Divide and ???

If you’re a PCI maven, you probably already know that today the PCI Security Standards Council (SSC) issued their summary changes to the current PCI-DSS and PA-DSS which will become v2.0 of both documents.

Rob Westervelt interviewed me on the changes and pulled this quote for his article:

My biggest fear is that we’re beginning to see a splintering of PCI with other documents being issued outside of the standard.

And if you’re reading this, you’ve probably already read what Ed and I had to say on the topic in our recent post here.

So why post again?

First, to bring attention to a note worthy post from Gary Palgon (who heads up Product Management for tokenization/truncation vendor nuBridges and is also lead Chair for the PCI SSC Scoping SIG) on the updates and his take on Card brands holding back standards adoption.

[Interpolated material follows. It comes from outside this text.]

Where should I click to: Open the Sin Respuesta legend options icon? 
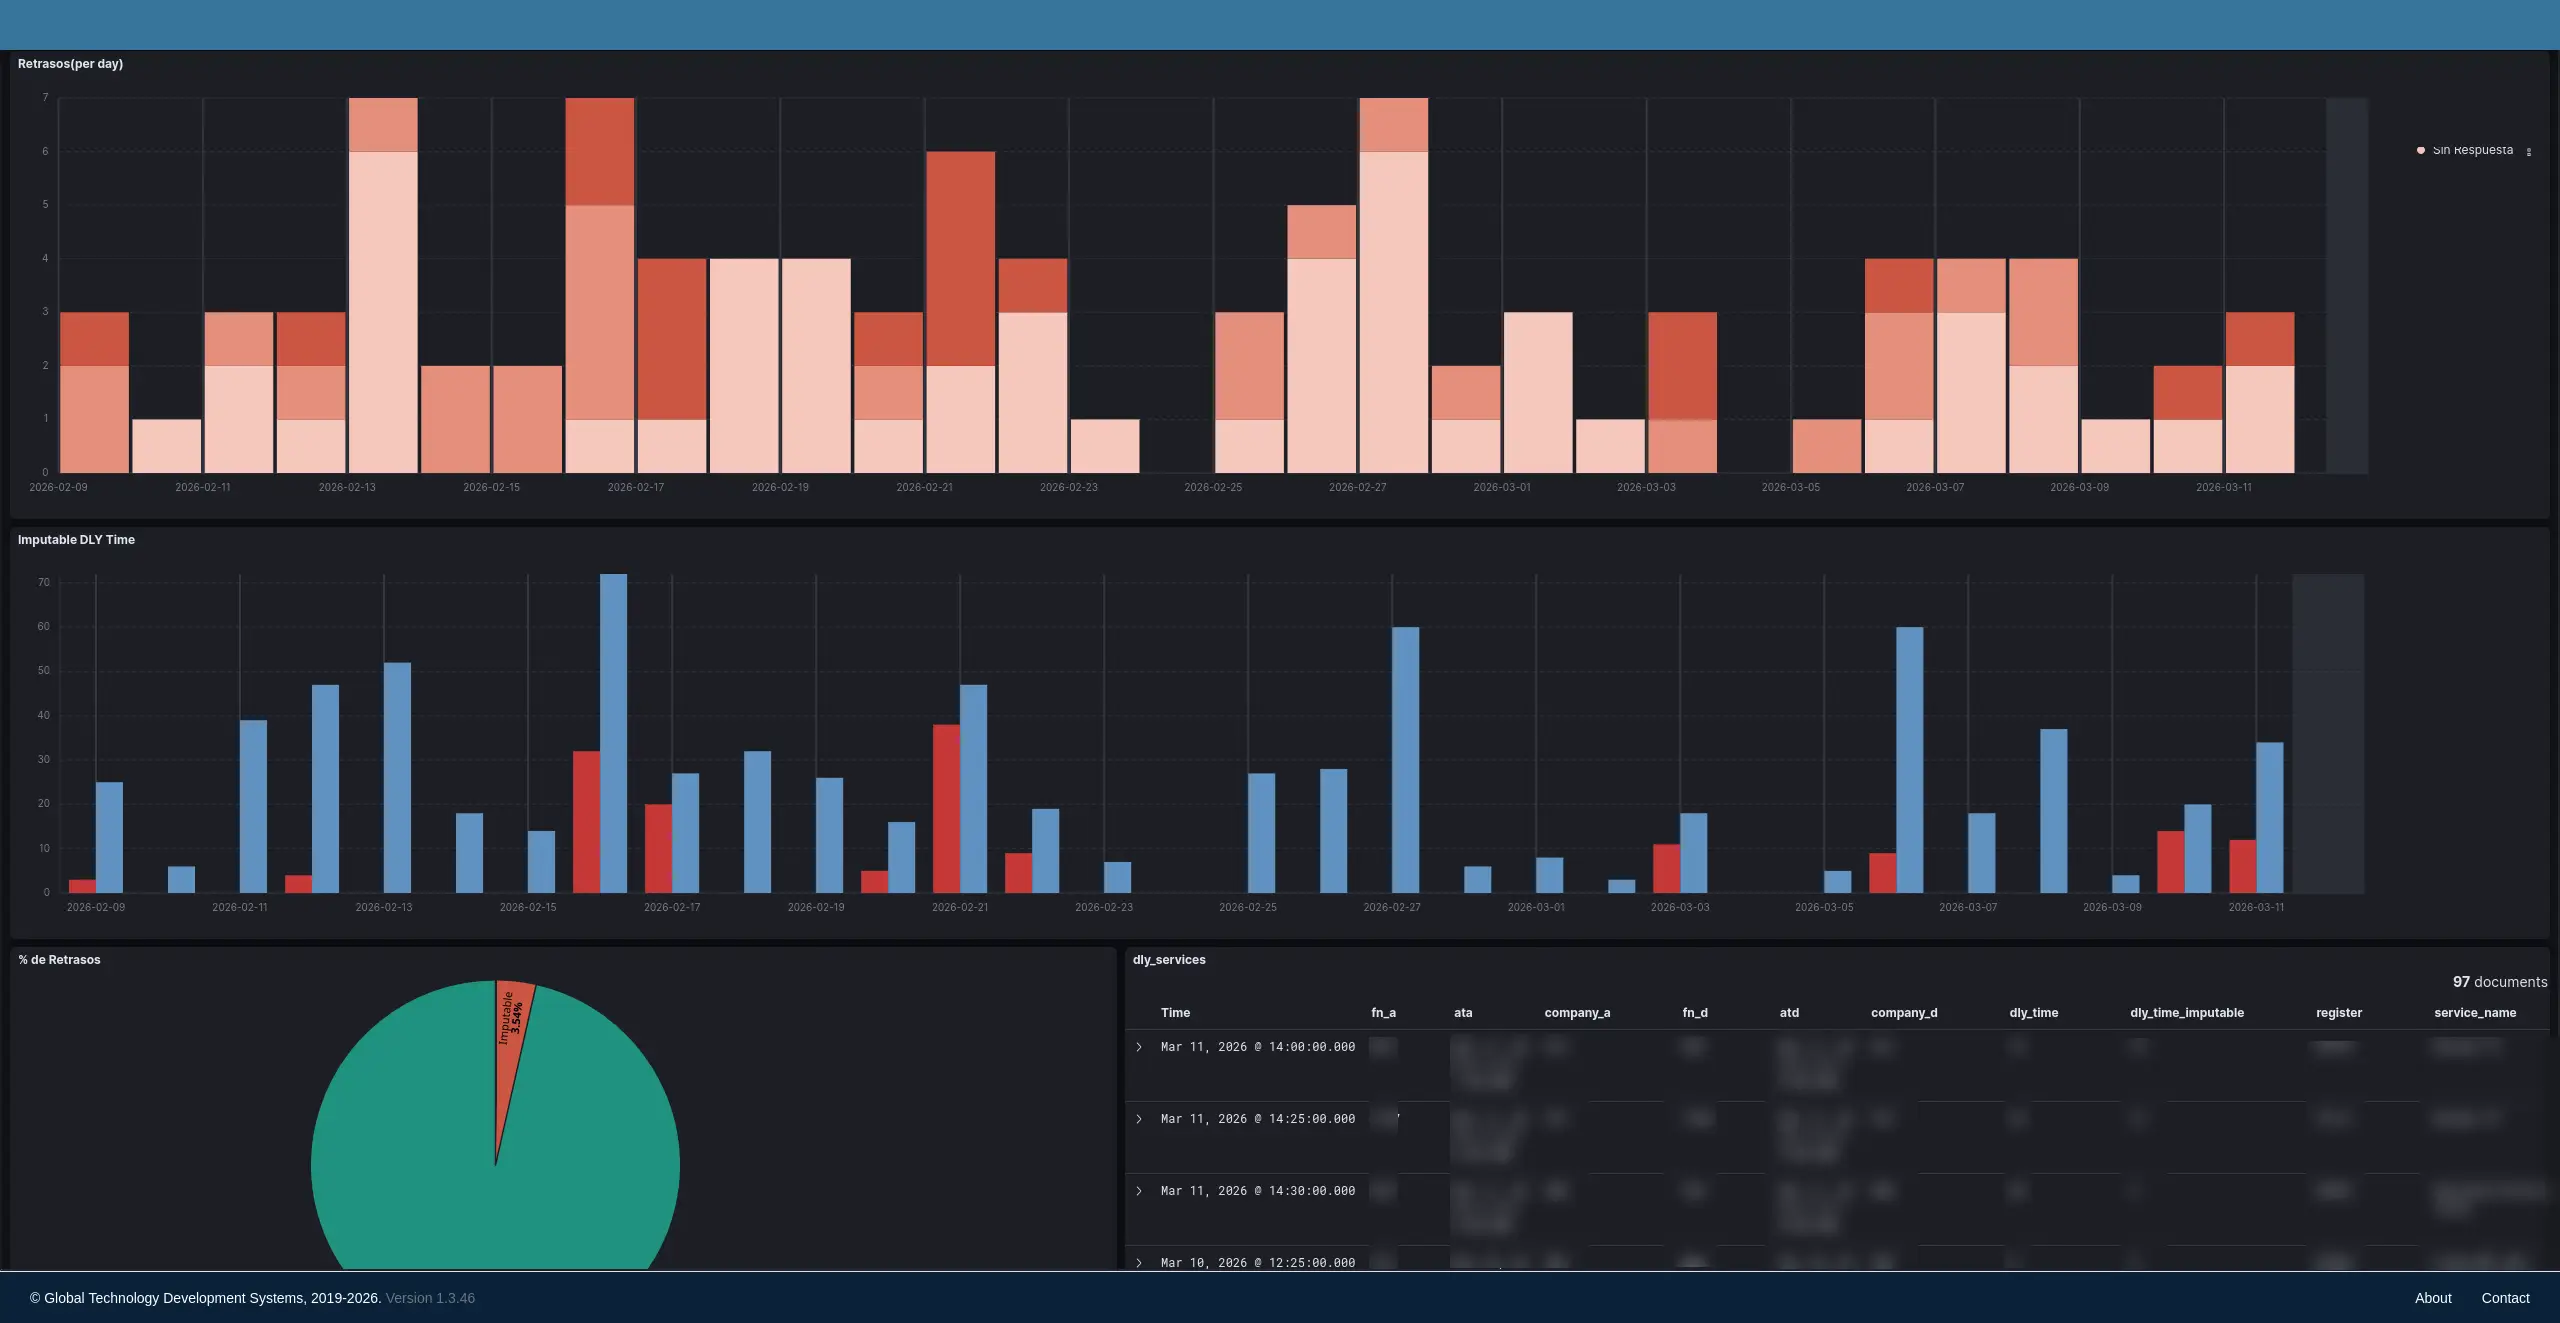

Second, because we’d like to make it clear that, in this case we think “divide and conquer” is only going to help attackers. And hurt merchants. Break the standard up into multiple documents from the Council (SSC) and let in other “standards” or best practices from the brands (like the VISA tokenization and truncation BPs) and we’re going to go back to where we started. With a series of possibly contentious documents that merchants, retailers, and acquiring banks, need to read through, parse, normalize and implement.

The purported purpose of the PCI-DSS (and PA-DSS) was to give those that need to protect CHD (card holder data) a single source for guidance on how to accomplish that goal. Splintering gets us nowhere. And the kind of splintering that’s going on right now will most likely lead to: divide and conquer. FTW=Fraudsters. Let’s get it together and make sure that doesn’t happen.